Enzyme-linked immunosorbent assay (ELISA)

Commercial enzyme linked immunosorbent assay kit (KHB, China) was used to measure the HBsAg in supernatant. Alanine aminotransferase (ALT) and aspartate aminotransferase (AST) concentrations in mouse serum were measured using a commercially enzyme assay (Wanleibio, China) according to the manufacturer’s protocol.

Mouse model

A precursor cccDNA (prcccDNA)-based model of persistent HBV infection was used to validate the inhibitory effect of asiatic acid on HBV. The 4 µg prcccDNA plasmid and 4 µg Cre recombinase plasmid were injected into mice by hydrodynamic injection. After one week, all the mice were divided into the following four groups: vehicle group, ETV group (0.02 mg/kg), AA (30 mg/kg) and AA + ETV, with six mice per group. The mice were treated with asiatic acid or saline every two days, and serum was collected every four days. After 24 days, the mice were sacrificed to harvest liver tissue. All animal experiments were approved by the Animal Ethics Committee of Chongqing Medical University.

Immunohistochemistry

Liver tissues from the mouse model were used to prepare paraffin sections. After dewaxing, tissue antigens were retrieved by microwaving in sodium citrate buffer (10 mmol/L, pH 6.0). Then, the sections were permeated with 0.5% Triton X-100 (Sigma, USA) and the endogenous peroxidase was sequestered. And goat serum was added for blocking. Next, the specimens were incubated with primary antibody (anti-HBs working solution, ZM-0122, Zhongshan Jinqiao Biological Technology) overnight at 4 °C and were then incubated with a secondary antibody. Finally, the sections were stained with DAB and counterstained with hematoxylin.

Statistical analysis

The data analyses and related statistical graphs in this study were performed using GraphPad Prism 8.0 software. The significance of the results was analyzed using the Mann-Whitney U test. Each experiment was conducted at least three times, and the results were expressed as the mean ± standard deviation. Differences were considered statistically significant when P < 0.05.

Results

Asiatic acid reduced HBx expression

To identify herbal monomers that target the HBx protein, a library of Chinese medicinal monomers was constructed and screened by the process shown in the flow chart (Fig. 1A). HiBiT-HBx was previously constructed and applied to screen for candidate molecules targeting HBx via the HiBiT lytic detection system [19]. In the first round of screening, the HiBiT system was used to identify compounds that depressed the level of HiBiT-HBx.

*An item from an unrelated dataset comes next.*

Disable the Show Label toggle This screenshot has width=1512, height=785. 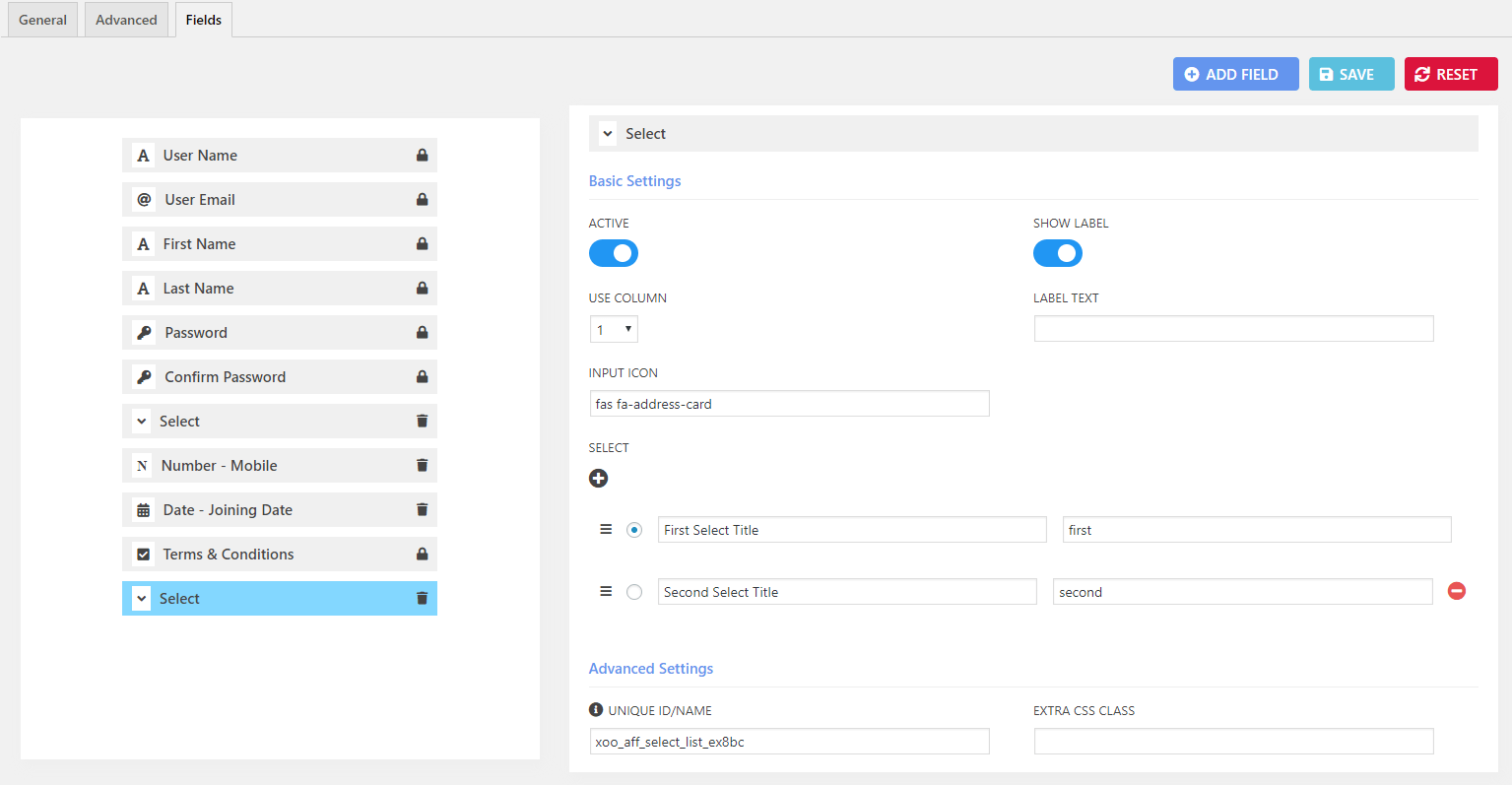pyautogui.click(x=1057, y=253)
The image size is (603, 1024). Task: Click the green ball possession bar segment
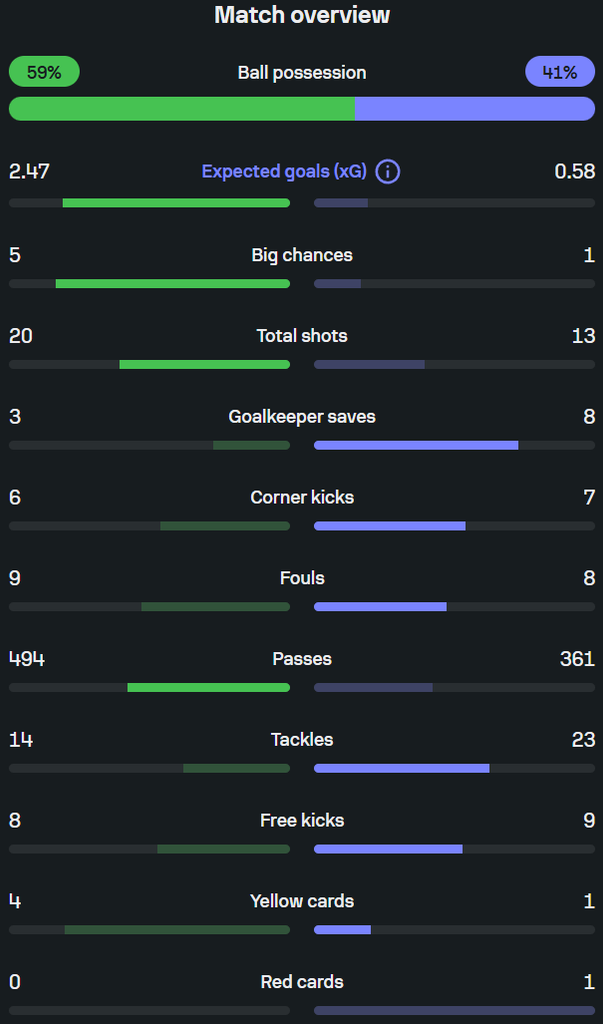click(x=182, y=108)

Eight compounds, namely, isoscoparin, 6’-O-β-D-glucosylgentiopicroside, caffeic acid, pregnenolone, b-D-Glucopyranoside, forsythoside A, asiatic acid and forsythoside E, decreased HiBiT-HBx level by at least 50% of the baseline value (Fig. 1B). To determine whether these eight compounds also inhibit HBV transcription, HBV-infected HepG2-NTCP cells were incubated with each compound. The intracellular levels of cccDNA transcription products, including total HBV RNAs and HBV 3.5-kb RNA, were measured. Three of the compounds de-creased the intracellular level of HBV RNAs. Interestingly, asiatic acid (AA) treatment diminished the intracellular levels of HBV RNAs in a dose-dependent manner (Fig. 1C-D). Therefore, asiatic acid was selected for further study.

Fig. 1.

Screening process for compounds targeting HBx. (A) Schematic depiction of screening small-molecule compounds targeting HBx; (B) The inhibitory effect of 715 natural compounds on HBx; (C,D) HepG2-NTCP cells were inoculated with 1000 vge of HBV particles, subsequently subjected to treatment with 8 candidate compounds at concentrations of 10 and 30 µM. Total HBV RNAs and HBV 3.5-kb RNA were quantified by real-time PCR. The β-actin mRNA level was used as an internal control; (E,F) HepG2-NTCP cells transfected with 3xFlag and 2xHA-tagged HBx plasmids were treated with asiatic acid at different concentrations (10, 20 and 30 µM) or ETV (100 nM). The level of the corresponding protein was examined by western blotting analysis. The mRNA levels of HBx were quantified by real-time PCR using specific primers. The β-actin mRNA level was used as an internal control. Representative data are from at least three independent experiments. Data are shown as mean ± SD, *P < 0.05; **P < 0.01

To validate the effect of asiatic acid on the HBx level, the cytotoxicity of asiatic acid in several cell lines was tested by using MTT assay and Alamar blue assay. The CC₅₀ of asiatic acid in all cell lines was greater than 50 µM (Figure S1A). The Alamar blue experiment showed that asiatic acid had no effect on HepG2-NTCP cell activity at concentrations of less than 30 µM (Figure S1B). Therefore, 10, 20 and 30 µM asiatic acid were used to treat HepG2-NTCP cells transfected with 3×Flag- and 2×HA-tagged HBx plasmids. Western blot assay demonstrated that asiatic acid dose-dependently repressed the HBx protein level (Fig. 1E). The validation on Huh-7 cells got similar result (Figure S1C). Meanwhile, the realtime PCR results proved that asiatic acid treatment did not cause a significant change in the 3×Flag- or 2×HA-tagged HBx mRNA level (Fig. 1F). Thus, asiatic acid did not affect HBx mRNA level to bring down its protein level. In addition, asiatic acid did not affect the levels of other viral proteins, including HBs, HBc and HBp (Figure S1D). The above results suggested that asiatic acid specifically promoted the degradation of the HBx protein.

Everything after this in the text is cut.